What the exercise asks> The answer must be a single number: how many lines of the entries below include "Views".

Provided information>
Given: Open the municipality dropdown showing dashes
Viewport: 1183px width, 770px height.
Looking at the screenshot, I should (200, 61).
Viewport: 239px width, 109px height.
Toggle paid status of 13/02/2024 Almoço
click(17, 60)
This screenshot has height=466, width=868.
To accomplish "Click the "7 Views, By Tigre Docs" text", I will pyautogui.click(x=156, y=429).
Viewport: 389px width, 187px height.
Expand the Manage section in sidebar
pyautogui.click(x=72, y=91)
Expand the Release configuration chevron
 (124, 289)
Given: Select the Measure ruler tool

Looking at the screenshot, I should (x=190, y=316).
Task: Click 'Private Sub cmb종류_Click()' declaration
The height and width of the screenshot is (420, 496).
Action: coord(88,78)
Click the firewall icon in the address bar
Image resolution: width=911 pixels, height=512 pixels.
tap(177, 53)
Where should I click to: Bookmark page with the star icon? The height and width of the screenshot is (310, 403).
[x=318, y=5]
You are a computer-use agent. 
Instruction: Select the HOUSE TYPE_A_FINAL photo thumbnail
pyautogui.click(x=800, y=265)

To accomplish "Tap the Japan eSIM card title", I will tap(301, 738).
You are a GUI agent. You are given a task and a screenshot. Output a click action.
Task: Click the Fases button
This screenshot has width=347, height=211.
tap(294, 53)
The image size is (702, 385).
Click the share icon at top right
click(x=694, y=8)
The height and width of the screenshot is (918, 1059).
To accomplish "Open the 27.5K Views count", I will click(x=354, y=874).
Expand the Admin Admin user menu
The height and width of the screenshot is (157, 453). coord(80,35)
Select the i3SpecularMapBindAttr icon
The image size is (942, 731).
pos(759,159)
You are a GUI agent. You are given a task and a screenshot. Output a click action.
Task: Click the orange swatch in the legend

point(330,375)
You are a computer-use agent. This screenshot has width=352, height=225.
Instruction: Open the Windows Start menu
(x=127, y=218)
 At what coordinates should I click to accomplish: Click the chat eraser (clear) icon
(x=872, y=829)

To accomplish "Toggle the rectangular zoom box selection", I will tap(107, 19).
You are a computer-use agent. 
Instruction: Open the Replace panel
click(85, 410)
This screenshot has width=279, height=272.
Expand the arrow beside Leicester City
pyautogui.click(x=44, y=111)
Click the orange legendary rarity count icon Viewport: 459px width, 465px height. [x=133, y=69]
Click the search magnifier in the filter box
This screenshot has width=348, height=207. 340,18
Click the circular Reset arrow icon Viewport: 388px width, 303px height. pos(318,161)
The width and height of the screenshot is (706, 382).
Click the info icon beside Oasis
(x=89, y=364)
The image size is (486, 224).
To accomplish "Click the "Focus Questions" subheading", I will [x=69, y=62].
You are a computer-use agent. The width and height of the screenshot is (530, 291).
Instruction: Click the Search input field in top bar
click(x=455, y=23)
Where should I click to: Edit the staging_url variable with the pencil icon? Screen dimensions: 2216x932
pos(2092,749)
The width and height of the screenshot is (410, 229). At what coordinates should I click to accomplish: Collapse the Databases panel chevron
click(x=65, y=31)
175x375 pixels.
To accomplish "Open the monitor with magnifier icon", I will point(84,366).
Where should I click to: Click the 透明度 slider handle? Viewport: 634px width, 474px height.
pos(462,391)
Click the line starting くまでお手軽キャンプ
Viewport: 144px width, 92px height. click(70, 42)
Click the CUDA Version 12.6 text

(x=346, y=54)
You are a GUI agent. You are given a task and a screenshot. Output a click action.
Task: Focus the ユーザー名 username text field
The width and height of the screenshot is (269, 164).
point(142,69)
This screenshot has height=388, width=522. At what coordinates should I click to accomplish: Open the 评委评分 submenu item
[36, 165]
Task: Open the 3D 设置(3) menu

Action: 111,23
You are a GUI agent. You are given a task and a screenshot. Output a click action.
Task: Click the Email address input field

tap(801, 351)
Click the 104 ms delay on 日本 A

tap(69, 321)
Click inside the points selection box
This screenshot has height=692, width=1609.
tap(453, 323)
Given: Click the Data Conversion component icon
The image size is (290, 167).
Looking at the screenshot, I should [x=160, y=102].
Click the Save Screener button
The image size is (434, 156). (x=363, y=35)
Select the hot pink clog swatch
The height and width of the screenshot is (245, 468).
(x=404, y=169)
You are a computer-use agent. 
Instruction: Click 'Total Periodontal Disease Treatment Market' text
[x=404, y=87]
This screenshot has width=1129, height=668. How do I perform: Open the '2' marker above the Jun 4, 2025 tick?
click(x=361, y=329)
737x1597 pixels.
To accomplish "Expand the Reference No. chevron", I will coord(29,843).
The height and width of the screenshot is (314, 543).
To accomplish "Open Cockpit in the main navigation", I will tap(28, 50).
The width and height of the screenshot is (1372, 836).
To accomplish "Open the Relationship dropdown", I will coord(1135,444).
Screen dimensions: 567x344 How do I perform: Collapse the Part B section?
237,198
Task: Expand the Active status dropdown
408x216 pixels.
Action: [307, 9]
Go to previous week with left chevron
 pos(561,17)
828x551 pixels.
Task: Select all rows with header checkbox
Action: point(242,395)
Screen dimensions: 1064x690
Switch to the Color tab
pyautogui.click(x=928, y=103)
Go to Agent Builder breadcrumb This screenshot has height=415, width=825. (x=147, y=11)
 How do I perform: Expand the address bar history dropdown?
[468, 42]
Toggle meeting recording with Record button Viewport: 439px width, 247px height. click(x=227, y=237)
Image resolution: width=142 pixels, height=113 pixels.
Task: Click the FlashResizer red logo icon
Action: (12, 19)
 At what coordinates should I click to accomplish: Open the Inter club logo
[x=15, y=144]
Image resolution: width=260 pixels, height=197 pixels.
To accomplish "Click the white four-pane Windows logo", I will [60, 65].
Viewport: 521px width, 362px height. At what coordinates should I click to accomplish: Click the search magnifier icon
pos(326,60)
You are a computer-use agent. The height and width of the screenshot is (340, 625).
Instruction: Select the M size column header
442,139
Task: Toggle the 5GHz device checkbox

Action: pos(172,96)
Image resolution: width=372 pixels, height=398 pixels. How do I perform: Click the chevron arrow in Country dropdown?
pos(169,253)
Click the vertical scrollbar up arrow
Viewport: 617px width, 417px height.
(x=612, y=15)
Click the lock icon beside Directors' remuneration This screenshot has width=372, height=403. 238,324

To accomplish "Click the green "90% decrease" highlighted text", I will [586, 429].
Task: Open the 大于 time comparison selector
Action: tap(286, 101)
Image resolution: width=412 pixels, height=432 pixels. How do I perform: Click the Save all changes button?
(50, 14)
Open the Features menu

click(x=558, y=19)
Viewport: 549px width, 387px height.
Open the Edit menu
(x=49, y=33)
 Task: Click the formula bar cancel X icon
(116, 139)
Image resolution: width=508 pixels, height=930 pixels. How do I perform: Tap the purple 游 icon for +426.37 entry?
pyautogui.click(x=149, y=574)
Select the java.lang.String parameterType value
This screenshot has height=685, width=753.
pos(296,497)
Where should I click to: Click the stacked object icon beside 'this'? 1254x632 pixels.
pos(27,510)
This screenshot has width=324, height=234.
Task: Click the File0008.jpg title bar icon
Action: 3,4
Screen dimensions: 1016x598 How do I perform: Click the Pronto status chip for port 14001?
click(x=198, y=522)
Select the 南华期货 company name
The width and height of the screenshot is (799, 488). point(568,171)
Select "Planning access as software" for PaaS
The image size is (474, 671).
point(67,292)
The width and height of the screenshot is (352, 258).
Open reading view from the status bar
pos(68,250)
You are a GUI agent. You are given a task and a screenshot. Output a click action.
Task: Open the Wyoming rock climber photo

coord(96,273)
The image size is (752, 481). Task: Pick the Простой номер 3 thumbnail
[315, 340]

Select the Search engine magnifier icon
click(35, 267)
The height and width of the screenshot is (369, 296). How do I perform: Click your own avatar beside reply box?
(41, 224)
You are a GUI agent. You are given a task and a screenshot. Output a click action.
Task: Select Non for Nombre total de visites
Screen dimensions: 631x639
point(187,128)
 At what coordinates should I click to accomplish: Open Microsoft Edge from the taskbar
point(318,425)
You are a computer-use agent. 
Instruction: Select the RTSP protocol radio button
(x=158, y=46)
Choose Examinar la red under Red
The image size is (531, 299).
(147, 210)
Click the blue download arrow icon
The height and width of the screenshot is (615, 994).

The answer> 2